The BHAM team will be joining Javelin as part of the transaction, and Justin Kendrick, the principal and founder of BHAM, will join Javelin as its new chief investment officer.
The acquisition has been in the works for almost six months, following the awarding to Javelin, last June, of a Capital Markets Services licence by the Monetary Authority of Singapore (MAS), Davies said. It will take effect in the first quarter of 2014.
The purchase price and other details of the transaction were not disclosed.
‘Differentiation’
Davies said he took the decision to expand Javelin and widen its product and service offering in order to better differentiate it from the Singaporean private banks and financial advisory businesses in Singapore that “remain heavily transaction-focused”.
It also comes at a time when many financial advisers in Singapore are re-visiting their business models in response to regulatory changes being brought in by the Monetary Authority of Singapore, through its Financial Advisory Industry Review. The changes are aimed at ensuring higher standards among advisers, greater transparency, and better tailoring of advice to suit individuals’ needs.

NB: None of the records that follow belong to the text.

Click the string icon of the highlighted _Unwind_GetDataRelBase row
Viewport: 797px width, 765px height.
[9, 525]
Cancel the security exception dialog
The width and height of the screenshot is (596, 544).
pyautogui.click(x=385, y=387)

The CMS licence will permit Javelin, which was formerly licensed by the MAS as a financial adviser, to provide its clients with in-house discretionary asset management and fund management services, in addition to its existing advisory services. The new service offering is limited to ‘accredited investors’ whose net personal assets exceed S$2m (£977,000, $1.6m).
“In my view, many clients today are looking for a more integrated and activist wealth management offering, rather than a purely advisory role, from their advisers,” Davies, who is Javelin’s chief executive and largest shareholder, said.
“With our new licence, our clients can now choose between our existing advisory offering, or our new discretionary portfolio management service.”
Davies founded Javelin in 2004 to look after high net worth investors in Singapore, which was in the process of transforming itself into a regional wealth management hub. The decision to set up his own business was prompted, he says, by his receiving some particularly poor advice from an adviser, which helped him to see the potential market for the type of ethically sound and transparent advice that he had sought.
Javelin now has around US$80m in assets under advice, and around 72 individual clients. The acquisition of the BHAM funds and its team will increase firm assets in early 2014 to US$100m, with discussions on new mandates also ongoing, according to Davies.